About

Hi, I’m Amanda. In 2020 I was diagnosed with Hypermobile Ehlers-Danlos Syndrome (hEDS) and Fibromyalgia. I suffer from debilitating chronic pain from a lack of ability to maintain proper collagen levels, lack of joint stability, and tendinosis. Despite all of that fun stuff, I believe that when we learn to accept our limitations as opportunities, we can be unlimited in our ability to experience and enjoy life. (There are of course some exceptions.)

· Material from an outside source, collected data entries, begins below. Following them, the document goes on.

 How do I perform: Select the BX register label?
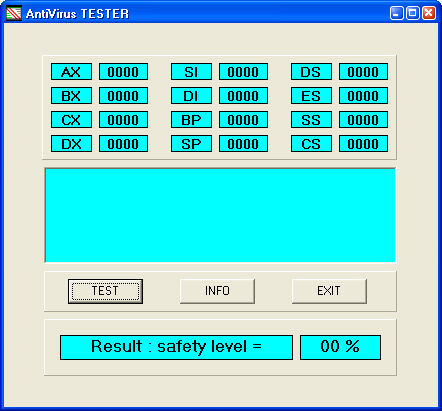click(x=71, y=96)
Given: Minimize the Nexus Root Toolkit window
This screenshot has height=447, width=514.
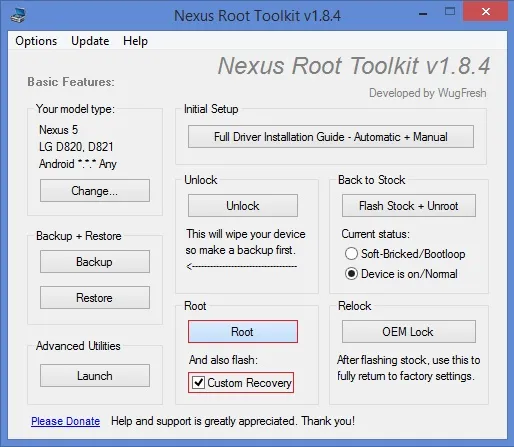Looking at the screenshot, I should point(423,13).
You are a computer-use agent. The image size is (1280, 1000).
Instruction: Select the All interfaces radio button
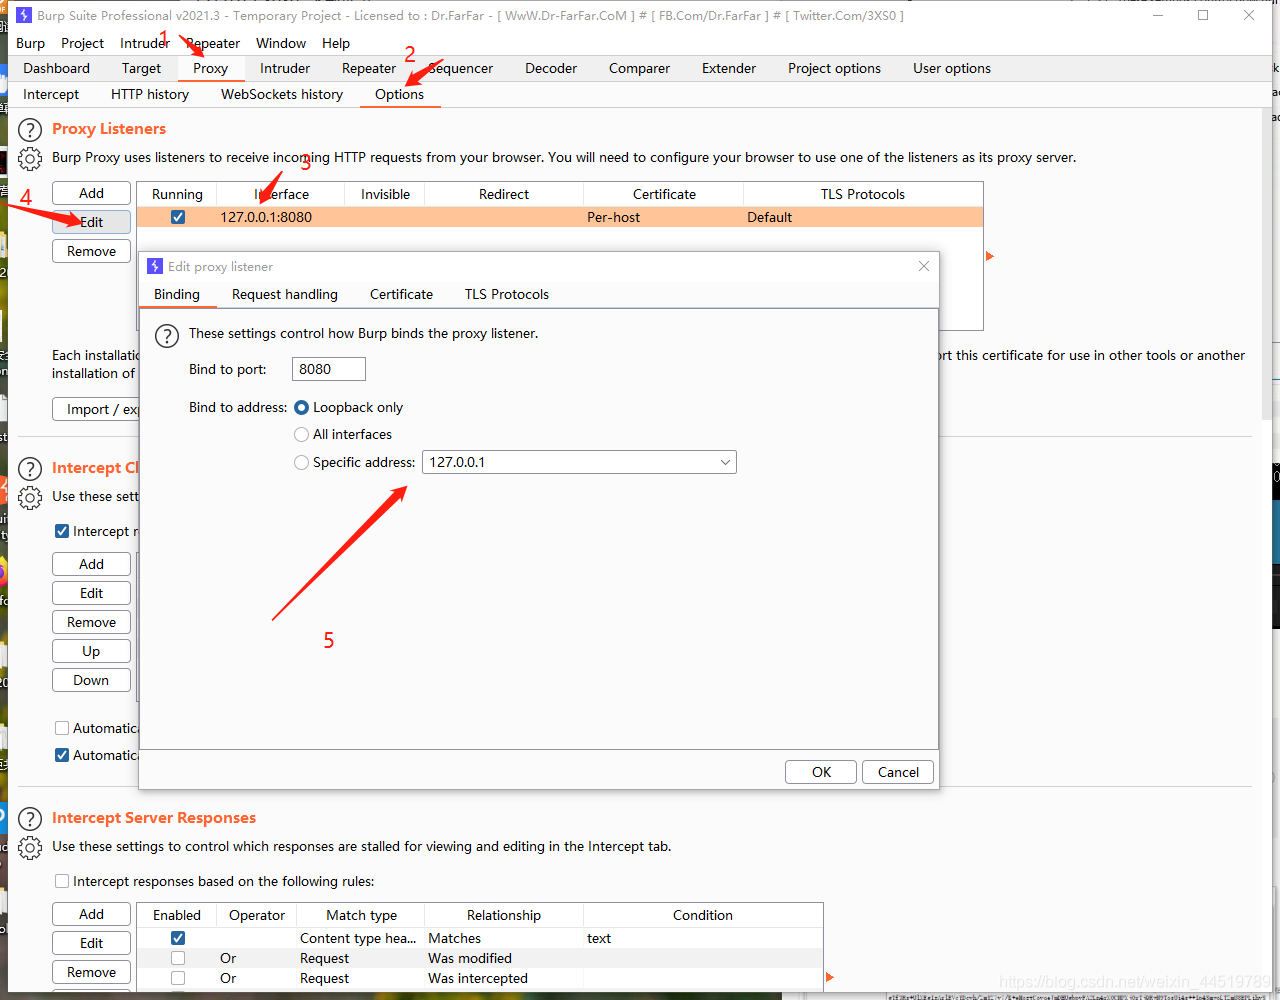[301, 434]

Part of the way I manage pain is with nature therapy. Living in the Pacific Northwest practically provides this for everyone’s backyard, and for that reason alone I don’t foresee myself ever leaving. Like any place though, being “trapped” can lead to frustration when you’re dealing with a chronic condition and want to get out and experience new sights and smells. In 2018 I discovered Bus Life, shortly followed by a purchase of a partially converted E350 short bus. My entire world was changed as I was now able to travel with the comfort of a real bed. After several years of travel (ranging from weekends to six weeks at a time), I have been to places I never knew existed, ate things I never thought I would, and enjoyed the true test of a family with dogs living in less than 70 square feet. Bus life has really driven home the idea that life is not only what you make it, but also that opportunities are everywhere. Sometimes it just takes a little extra effort to embrace them.

I write about my life and challenges with the hope that others can relate and laugh with/at me as I try to navigate life with chronic illness.